Showing @ The Assembly Rooms, Edinburgh until Sun 24 Aug (not 11) @ 16:05

Can anyone under 60 remember Jane Fonda, let alone the Vietnam War which so polarised American public opinion? We now have newer and more urgent confrontations in Syria and Gaza. There is a truly great play here screaming to get out – or maybe a great movie. This new drama stars Oscar-nominated Anne Archer and is written and directed by her husband, Emmy-winning producer/director Terry Jastrow.

This is a high concept ‘encounter group’ as Jane Fonda (the Angelina Jolie of her day) comes face-to-face with Vietnam veterans 15 years after she, as a twenty-something idealist, went to Vietnam in an act of solidarity with the oppressed in an unjust war and used her profile to highlight atrocities (sound familiar?)

Nearly 60,000 American military personnel were killed in Vietnam. Was the war a construct of the US military-industrial complex or just the usual interventionism? When Fonda was famously photographed on a Vietcong military site, she was labelled a traitor by Vietnam veterans. Her meeting with 40 vets (onstage there’s only a handful) saw her apologise unreservedly for the hurt she caused.

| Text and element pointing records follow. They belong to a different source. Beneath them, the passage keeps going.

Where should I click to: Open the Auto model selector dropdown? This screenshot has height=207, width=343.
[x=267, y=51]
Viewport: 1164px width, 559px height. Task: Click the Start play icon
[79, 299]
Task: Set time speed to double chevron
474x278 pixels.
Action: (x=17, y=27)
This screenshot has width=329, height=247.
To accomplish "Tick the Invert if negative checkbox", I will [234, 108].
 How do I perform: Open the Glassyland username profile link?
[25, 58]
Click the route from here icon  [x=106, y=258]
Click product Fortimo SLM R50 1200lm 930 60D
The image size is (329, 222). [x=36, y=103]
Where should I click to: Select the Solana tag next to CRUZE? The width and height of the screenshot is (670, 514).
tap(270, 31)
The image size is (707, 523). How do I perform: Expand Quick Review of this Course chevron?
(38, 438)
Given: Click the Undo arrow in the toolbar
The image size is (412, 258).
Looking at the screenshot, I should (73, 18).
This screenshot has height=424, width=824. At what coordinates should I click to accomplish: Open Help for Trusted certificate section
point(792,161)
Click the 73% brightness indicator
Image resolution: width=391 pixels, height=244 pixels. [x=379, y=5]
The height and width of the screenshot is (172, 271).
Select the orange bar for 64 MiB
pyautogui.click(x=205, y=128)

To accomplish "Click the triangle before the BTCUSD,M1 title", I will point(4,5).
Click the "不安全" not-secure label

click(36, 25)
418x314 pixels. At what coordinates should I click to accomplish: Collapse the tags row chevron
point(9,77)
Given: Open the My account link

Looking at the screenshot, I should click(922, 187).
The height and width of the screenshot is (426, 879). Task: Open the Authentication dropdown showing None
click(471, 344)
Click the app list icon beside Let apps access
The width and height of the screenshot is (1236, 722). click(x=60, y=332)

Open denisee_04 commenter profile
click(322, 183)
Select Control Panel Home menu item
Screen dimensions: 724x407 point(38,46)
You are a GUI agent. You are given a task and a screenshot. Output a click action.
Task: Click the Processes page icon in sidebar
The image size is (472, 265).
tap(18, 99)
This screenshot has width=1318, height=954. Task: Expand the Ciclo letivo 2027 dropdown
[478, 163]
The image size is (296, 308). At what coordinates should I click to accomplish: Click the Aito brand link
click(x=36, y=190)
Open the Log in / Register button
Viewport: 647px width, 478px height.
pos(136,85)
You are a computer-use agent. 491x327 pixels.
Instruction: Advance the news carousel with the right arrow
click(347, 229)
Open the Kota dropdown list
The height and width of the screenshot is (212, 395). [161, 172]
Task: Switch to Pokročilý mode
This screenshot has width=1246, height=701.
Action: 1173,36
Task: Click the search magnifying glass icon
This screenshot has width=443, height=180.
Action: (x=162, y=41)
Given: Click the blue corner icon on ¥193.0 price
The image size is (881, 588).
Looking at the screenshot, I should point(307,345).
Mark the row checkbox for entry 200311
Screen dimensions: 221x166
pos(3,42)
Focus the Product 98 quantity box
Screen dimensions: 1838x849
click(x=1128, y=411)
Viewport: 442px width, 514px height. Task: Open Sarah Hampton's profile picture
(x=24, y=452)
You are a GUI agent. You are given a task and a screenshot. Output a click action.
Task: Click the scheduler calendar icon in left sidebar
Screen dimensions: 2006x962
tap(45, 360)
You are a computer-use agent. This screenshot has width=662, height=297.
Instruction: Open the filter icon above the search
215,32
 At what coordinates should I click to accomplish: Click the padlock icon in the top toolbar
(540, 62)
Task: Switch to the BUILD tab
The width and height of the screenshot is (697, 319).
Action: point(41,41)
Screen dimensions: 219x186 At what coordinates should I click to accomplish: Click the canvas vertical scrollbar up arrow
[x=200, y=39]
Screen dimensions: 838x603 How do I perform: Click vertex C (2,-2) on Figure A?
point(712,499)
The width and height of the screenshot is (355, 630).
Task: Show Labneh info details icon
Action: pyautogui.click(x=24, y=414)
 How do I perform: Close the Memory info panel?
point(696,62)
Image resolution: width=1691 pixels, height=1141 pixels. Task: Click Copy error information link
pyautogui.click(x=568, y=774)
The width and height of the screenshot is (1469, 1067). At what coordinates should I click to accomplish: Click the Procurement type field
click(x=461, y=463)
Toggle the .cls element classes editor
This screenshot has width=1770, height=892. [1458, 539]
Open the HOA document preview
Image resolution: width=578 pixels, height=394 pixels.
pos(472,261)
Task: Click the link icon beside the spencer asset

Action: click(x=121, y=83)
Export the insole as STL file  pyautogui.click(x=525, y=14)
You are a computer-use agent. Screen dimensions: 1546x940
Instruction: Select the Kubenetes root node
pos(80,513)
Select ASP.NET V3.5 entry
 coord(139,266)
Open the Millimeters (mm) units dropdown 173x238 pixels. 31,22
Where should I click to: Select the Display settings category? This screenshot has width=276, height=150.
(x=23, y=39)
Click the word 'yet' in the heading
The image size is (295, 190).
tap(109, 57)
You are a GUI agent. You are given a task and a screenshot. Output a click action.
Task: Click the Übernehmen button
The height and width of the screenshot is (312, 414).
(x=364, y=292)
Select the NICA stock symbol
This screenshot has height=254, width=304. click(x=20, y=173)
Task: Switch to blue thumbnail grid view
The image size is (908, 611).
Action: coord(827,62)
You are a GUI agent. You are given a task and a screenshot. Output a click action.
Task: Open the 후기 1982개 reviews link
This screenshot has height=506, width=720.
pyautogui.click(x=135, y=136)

There is little sense here of the ingenue Fonda and the cause for her change of opinion, and although Archer captures the star’s steely graciousness she is too self-contained in the part. The play’s narrative is ‘advanced’ with video clips which means dramatic kiss of death. What was required was sturm und drang rather than a group hug. This wants to be is a big-screen political biopic like Frost/Nixon where the story can be opened out and be punctuated with exploding helicopters. Billy Bob Thornton could play one of the grizzled vets and as Fonda? Why not Angelina?